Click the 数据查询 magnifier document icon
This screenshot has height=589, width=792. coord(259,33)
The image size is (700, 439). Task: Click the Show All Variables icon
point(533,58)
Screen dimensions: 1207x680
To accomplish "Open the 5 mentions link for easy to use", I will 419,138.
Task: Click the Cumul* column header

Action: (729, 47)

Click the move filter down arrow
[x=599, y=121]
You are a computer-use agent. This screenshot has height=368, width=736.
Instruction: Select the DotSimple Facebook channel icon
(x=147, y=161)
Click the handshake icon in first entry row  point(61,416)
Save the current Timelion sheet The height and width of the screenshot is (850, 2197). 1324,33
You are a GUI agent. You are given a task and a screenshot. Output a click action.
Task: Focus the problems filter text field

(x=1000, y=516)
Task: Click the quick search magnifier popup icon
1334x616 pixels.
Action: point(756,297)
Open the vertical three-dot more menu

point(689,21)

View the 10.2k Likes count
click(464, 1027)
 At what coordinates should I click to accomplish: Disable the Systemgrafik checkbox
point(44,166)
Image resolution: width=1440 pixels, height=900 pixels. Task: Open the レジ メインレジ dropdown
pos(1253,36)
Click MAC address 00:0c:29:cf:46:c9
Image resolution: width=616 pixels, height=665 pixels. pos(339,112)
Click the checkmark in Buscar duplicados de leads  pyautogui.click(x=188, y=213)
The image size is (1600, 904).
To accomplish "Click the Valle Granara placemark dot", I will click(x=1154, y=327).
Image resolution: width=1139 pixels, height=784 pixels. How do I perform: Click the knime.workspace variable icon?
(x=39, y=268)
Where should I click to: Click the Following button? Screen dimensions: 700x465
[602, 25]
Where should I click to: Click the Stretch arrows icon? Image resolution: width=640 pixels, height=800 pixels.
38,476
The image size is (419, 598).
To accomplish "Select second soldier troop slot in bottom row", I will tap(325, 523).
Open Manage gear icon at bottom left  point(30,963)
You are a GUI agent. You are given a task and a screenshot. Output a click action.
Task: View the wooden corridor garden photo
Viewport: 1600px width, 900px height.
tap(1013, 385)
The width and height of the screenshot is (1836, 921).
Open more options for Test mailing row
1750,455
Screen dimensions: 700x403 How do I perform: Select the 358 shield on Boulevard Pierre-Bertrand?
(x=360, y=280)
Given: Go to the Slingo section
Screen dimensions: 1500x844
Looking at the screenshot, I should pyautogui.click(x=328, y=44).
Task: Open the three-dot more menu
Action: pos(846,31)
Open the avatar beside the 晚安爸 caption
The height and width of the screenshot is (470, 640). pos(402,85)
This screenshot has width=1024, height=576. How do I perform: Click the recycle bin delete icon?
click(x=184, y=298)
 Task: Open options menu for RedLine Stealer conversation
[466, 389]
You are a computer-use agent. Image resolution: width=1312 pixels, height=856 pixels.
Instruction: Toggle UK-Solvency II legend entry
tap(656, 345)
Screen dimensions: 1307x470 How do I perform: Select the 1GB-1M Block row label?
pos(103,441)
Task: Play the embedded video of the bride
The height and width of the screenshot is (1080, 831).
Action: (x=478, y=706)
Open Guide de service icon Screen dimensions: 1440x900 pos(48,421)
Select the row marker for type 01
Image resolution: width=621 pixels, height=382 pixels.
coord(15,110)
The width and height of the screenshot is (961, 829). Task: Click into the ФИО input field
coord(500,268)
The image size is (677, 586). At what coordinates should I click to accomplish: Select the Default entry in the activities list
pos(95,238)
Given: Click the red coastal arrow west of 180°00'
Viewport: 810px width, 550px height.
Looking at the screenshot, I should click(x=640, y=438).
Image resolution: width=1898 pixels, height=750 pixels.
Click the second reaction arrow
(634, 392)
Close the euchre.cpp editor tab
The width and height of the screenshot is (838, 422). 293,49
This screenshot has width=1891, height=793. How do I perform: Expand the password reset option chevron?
● ● ● ● ● ● ●
* Task objective *
A complete, exact transcription of the records is needed.

* Reply to the exercise *
Click the 数据查询 magnifier document icon
This screenshot has height=589, width=792. coord(259,33)
The image size is (700, 439). Task: Click the Show All Variables icon
point(533,58)
Screen dimensions: 1207x680
To accomplish "Open the 5 mentions link for easy to use", I will 419,138.
Task: Click the Cumul* column header

Action: (729, 47)

Click the move filter down arrow
[x=599, y=121]
You are a computer-use agent. This screenshot has height=368, width=736.
Instruction: Select the DotSimple Facebook channel icon
(x=147, y=161)
Click the handshake icon in first entry row  point(61,416)
Save the current Timelion sheet The height and width of the screenshot is (850, 2197). 1324,33
You are a GUI agent. You are given a task and a screenshot. Output a click action.
Task: Focus the problems filter text field

(x=1000, y=516)
Task: Click the quick search magnifier popup icon
1334x616 pixels.
Action: point(756,297)
Open the vertical three-dot more menu

point(689,21)

View the 10.2k Likes count
click(464, 1027)
 At what coordinates should I click to accomplish: Disable the Systemgrafik checkbox
point(44,166)
Image resolution: width=1440 pixels, height=900 pixels. Task: Open the レジ メインレジ dropdown
pos(1253,36)
Click MAC address 00:0c:29:cf:46:c9
Image resolution: width=616 pixels, height=665 pixels. pos(339,112)
Click the checkmark in Buscar duplicados de leads  pyautogui.click(x=188, y=213)
The image size is (1600, 904).
To accomplish "Click the Valle Granara placemark dot", I will click(x=1154, y=327).
Image resolution: width=1139 pixels, height=784 pixels. How do I perform: Click the knime.workspace variable icon?
(x=39, y=268)
Where should I click to: Click the Following button? Screen dimensions: 700x465
[602, 25]
Where should I click to: Click the Stretch arrows icon? Image resolution: width=640 pixels, height=800 pixels.
38,476
The image size is (419, 598).
To accomplish "Select second soldier troop slot in bottom row", I will tap(325, 523).
Open Manage gear icon at bottom left  point(30,963)
You are a GUI agent. You are given a task and a screenshot. Output a click action.
Task: View the wooden corridor garden photo
Viewport: 1600px width, 900px height.
tap(1013, 385)
The width and height of the screenshot is (1836, 921).
Open more options for Test mailing row
1750,455
Screen dimensions: 700x403 How do I perform: Select the 358 shield on Boulevard Pierre-Bertrand?
(x=360, y=280)
Given: Go to the Slingo section
Screen dimensions: 1500x844
Looking at the screenshot, I should pyautogui.click(x=328, y=44).
Task: Open the three-dot more menu
Action: pos(846,31)
Open the avatar beside the 晚安爸 caption
The height and width of the screenshot is (470, 640). pos(402,85)
This screenshot has width=1024, height=576. How do I perform: Click the recycle bin delete icon?
click(x=184, y=298)
 Task: Open options menu for RedLine Stealer conversation
[466, 389]
You are a computer-use agent. Image resolution: width=1312 pixels, height=856 pixels.
Instruction: Toggle UK-Solvency II legend entry
tap(656, 345)
Screen dimensions: 1307x470 How do I perform: Select the 1GB-1M Block row label?
pos(103,441)
Task: Play the embedded video of the bride
The height and width of the screenshot is (1080, 831).
Action: (x=478, y=706)
Open Guide de service icon Screen dimensions: 1440x900 pos(48,421)
Select the row marker for type 01
Image resolution: width=621 pixels, height=382 pixels.
coord(15,110)
The width and height of the screenshot is (961, 829). Task: Click into the ФИО input field
coord(500,268)
The image size is (677, 586). At what coordinates should I click to accomplish: Select the Default entry in the activities list
pos(95,238)
Given: Click the red coastal arrow west of 180°00'
Viewport: 810px width, 550px height.
Looking at the screenshot, I should click(x=640, y=438).
Image resolution: width=1898 pixels, height=750 pixels.
Click the second reaction arrow
(634, 392)
Close the euchre.cpp editor tab
The width and height of the screenshot is (838, 422). 293,49
This screenshot has width=1891, height=793. How do I perform: Expand the password reset option chevron?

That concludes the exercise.